Cependant, le seul moustique qui pénètre dans la chambre me pique. Le plus étrange avec ces araignées, c’est qu’elles sont de variétés différentes. Garées dans le coin du plafond, chacune contrôle un territoire de cinq centimètres.
Racisme
Le racisme est une donnée brute; son rejet, une position morale prescrite par le bons sens et fondée sur le volontarisme culturel. La pénalisation du racisme est la meilleure preuve de ce qui précède. Quant à dire que la culture peut modifier une donnée brute, oui, elle le peut: à partir d’un certain degré d’éducation dans les sociétés civilisées et un certain degré de civilisation pour les sociétés primitives. Les chantres de l’universalisme qui, sous nos latitudes, associent le racisme à la société occidentale (ce que fait de façon paranoïaque Hannah Arendt dans Origines du totalitarisme quant elle souligne que le racisme est directement imputable à l’impérialisme) n’ont jamais vécu que dans des société policées où le niveau de vie permet de développer des mécanismes somptuaires qui consistent à remplacer les réflexes naturels par des réflexes conditionnés. Dans la situation actuelle ces gens-là, en raison d’une psychologie fondée sus le déni de réalité, sont à la fois les plus exposés aux violences qui accompagnent le racisme et les plus mauvais conseillers quant aux réactions que l’essor de telles violences impose.
Agustiner
Désormais membres invités d’une table de Stamm au jardin des bières Agustiner dans le quartier des brasseries. C’est une table de bois massif dont le maître de cérémonie est Edward, un Munichois de 80 ans qui mesure deux mètres. Il est assis du côté du tiroir dont il possède par ailleurs la clef. Au milieu de la table, un plateau doré sur lequel est gravé “1860” date de la création de l’équipe de deuxième ligue de football du Bayerne (“depuis, ils n’ont rien gagné”, précise-t-il) et la devise du Stamm: “teilen”. Les tournées se suivent.

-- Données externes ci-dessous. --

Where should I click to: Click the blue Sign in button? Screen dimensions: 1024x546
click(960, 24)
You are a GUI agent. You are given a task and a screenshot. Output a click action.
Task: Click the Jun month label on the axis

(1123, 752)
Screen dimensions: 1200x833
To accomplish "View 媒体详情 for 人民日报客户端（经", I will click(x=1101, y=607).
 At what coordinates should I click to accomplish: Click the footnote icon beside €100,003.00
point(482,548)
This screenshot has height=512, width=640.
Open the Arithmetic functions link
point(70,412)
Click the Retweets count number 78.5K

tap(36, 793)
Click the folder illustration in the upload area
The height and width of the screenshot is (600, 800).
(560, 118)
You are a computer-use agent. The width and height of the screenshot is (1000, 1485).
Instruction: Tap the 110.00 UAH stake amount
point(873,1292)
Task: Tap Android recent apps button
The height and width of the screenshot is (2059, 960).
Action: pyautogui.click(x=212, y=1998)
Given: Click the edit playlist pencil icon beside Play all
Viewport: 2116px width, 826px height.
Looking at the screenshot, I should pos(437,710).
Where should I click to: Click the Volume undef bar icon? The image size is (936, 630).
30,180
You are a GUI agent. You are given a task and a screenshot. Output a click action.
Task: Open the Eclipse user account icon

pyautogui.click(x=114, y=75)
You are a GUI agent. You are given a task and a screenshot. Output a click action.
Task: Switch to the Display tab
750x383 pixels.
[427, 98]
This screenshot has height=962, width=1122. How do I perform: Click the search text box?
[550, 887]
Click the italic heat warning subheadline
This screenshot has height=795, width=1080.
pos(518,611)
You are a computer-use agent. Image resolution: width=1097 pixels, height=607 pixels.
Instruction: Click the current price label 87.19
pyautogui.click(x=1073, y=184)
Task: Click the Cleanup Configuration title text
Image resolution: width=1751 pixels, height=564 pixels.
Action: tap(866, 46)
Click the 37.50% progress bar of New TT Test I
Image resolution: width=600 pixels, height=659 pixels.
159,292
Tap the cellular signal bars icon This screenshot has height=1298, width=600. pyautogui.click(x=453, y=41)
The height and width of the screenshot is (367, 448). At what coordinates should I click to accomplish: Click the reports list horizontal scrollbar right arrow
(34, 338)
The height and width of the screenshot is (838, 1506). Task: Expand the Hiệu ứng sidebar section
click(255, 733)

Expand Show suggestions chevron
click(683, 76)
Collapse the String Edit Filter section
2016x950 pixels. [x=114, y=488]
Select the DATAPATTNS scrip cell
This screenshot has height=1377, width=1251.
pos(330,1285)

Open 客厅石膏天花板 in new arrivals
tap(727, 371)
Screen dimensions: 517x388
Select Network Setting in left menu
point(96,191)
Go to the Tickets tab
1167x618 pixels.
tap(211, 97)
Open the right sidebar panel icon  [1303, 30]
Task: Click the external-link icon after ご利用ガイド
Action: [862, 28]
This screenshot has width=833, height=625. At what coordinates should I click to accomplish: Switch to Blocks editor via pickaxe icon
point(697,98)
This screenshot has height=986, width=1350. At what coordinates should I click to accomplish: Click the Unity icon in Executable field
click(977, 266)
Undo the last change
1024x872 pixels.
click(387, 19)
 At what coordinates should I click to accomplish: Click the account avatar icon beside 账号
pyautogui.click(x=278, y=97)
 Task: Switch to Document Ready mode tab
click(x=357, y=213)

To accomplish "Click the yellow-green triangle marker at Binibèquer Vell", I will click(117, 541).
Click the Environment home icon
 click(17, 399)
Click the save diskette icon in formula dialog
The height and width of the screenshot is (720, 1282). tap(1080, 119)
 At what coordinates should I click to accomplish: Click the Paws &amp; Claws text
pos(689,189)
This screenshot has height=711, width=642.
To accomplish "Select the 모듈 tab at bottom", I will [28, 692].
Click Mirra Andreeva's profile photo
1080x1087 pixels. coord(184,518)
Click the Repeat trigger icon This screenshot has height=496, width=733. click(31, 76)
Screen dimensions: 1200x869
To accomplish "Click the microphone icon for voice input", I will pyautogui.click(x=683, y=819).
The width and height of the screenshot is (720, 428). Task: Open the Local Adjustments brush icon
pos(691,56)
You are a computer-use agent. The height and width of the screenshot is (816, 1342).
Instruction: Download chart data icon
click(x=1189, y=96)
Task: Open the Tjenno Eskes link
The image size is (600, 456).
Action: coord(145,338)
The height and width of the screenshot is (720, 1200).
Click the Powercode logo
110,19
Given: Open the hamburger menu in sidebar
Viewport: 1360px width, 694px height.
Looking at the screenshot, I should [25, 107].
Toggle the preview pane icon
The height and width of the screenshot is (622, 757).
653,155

Rien que des chopes d’un litre, puisqu’au delà de 17h30 les garçons ne servent plus les demi-litres. “Eddie” écluse trois chopes, mange une coupe de glace puis commande une autre chope. Mon voisin, Dieter est venu avec sa femme. Il commande un poulet et le dévore la moustache devant. Sa femme boit du vin blanc qu’elle frelate à l’eau. Ils ont habité à Majorque, sont revenus dans le centre de Munich voilà 24 ans. Gala fait la conversation de son côté de la table, à sa manière joyeuse: riant, s’exclamant, demandant à ce qu’on traduise, faisant répéter, comprenant, ne comprenant pas, sursautant au point de perdre l’équilibre puis de glisser en bas de sa chaise avant de reprendre en chœur l’hymne italien qu’un buveur a entamé à la table voisine. Eddie nous explique qu’à la mi-septembre il prendra rendez-vous avec ses camarades pour ramener la table à l’atelier où ils la ponceront et la verniront dans l’attente de la prochaine saison. L’hiver, nous pourrons les retrouver dans la grande salle de la brasserie, à gauche.
Spéléologiques
Le matche de boxe que je dispute a lieu à Thonon à 18h00. Un sac à dos chargé de matériel de combat, je quitte mon bâtiment, un HLM bâti sur la colline. Pour rejoindre la France, il faut emprunter un tunnel de 1,5 kilomètres creusé sous le lac. Attendant dans une salle émergée mon tour de pénétrer dans le boyau, je devine dans le noir des enfants qui se sont engouffrés. Des cris me parviennent, il y a bousculade. Pour faire régner l’ordre, je rampe dans le boyau.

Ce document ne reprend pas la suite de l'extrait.